It is with your teeth that I taste the words.

The burst porchlight assembles all across the yard, and unwary feet contract slivers of silica for maybe weeks. Nobody is opposite her name, and she does not move her mouth when it encircles nor glass her eyes when they ruin, despite resemblance to coffee shop compost or glossy magazine wrapper. Yesterday, I rubbed the shards in on purpose, enjoyed the rough sense to consign, mandibles fully wet, stuffed flora along an imaginary x-axis that surrounded the sea and its horses, and whispered toward her something sardonically invented for such rainy days.

Kairos, when we are nimbling on string, she tells me that once her father was scientists who languished, that there were architects clambering internal to slip off loose dress, whole jellyfish flapping like stoplights deep. I must unkiss her fleshy brittle to feel whole. I mean, words are not sensations, and we adrift bits of mire per instant.

I, swallowing too many pills on blue mirrorglass lonely, mitigating selfish color preference, start hoping to death that she furls prone in whose earthy sweater, quietly shivering to some chewy shared recall, eyes glazed cloven, lips angular, trembling, precise, searching for when Christmas trees shepherded absent calendar and furniture, fingers writhing across pale fabric until a sodden hushed collapse.

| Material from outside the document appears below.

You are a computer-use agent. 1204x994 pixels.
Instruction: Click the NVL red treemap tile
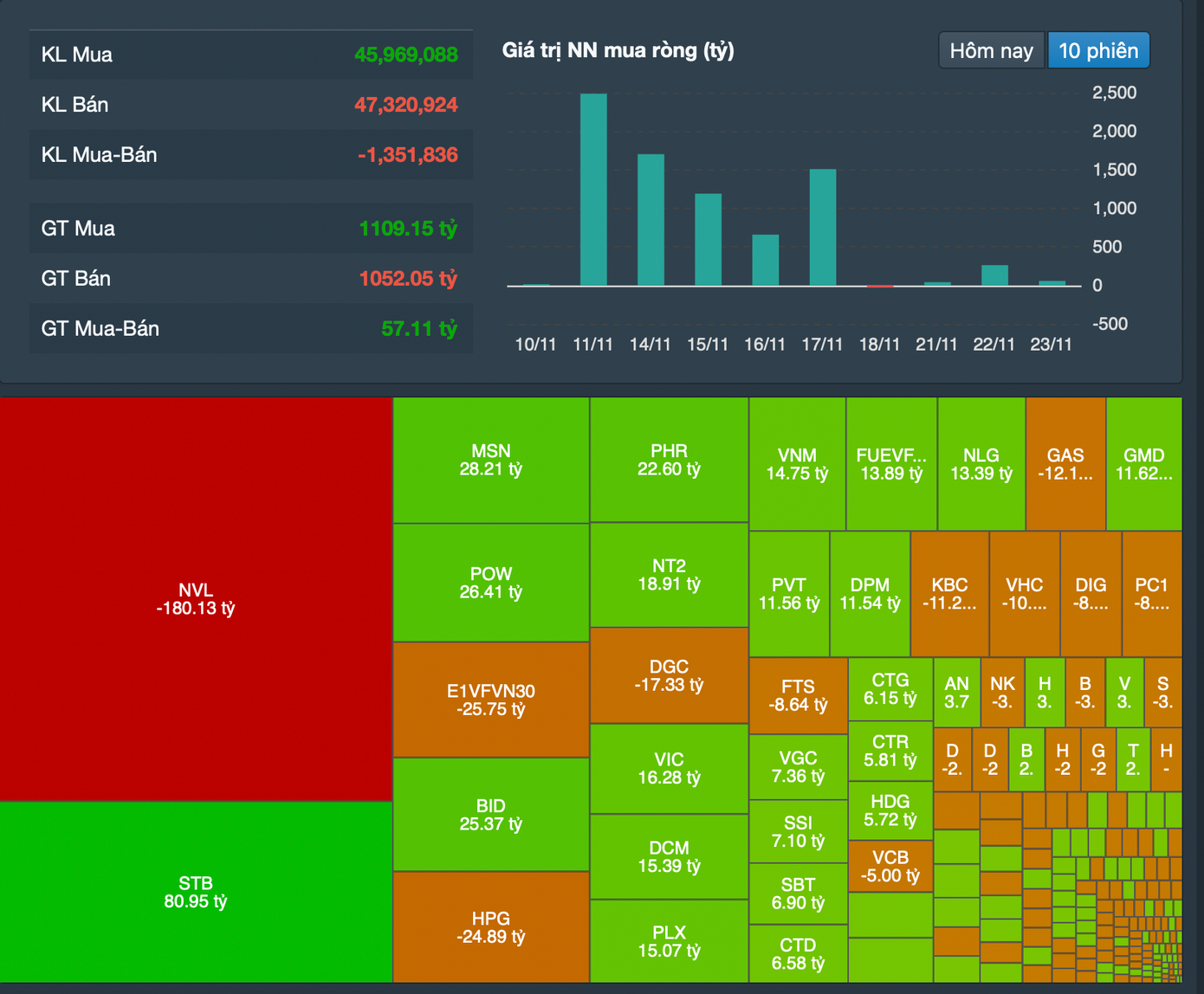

Your eyes are stars, I say in a Victorian Soda Shoppe in Columbus, Indiana. She, garden tissue exposed, spouts, no longer melting hearts, my own as glass drawn ice?

Tomorrow, through the fluidity of glial grey membrane, I inform her my discern, the rules of seafoam chess for sloppy cog hours. Messy flower beds later, we teeter on the max lange attack, protein seed and ruptured milk seeping from barren etches. There is a permanent key hidden somewhere underside arms, but instead we confer on how the granules of sand might or the dead organism in earth full on earthworm memories about us fucking in present tense. This is not language. We could not write “love”.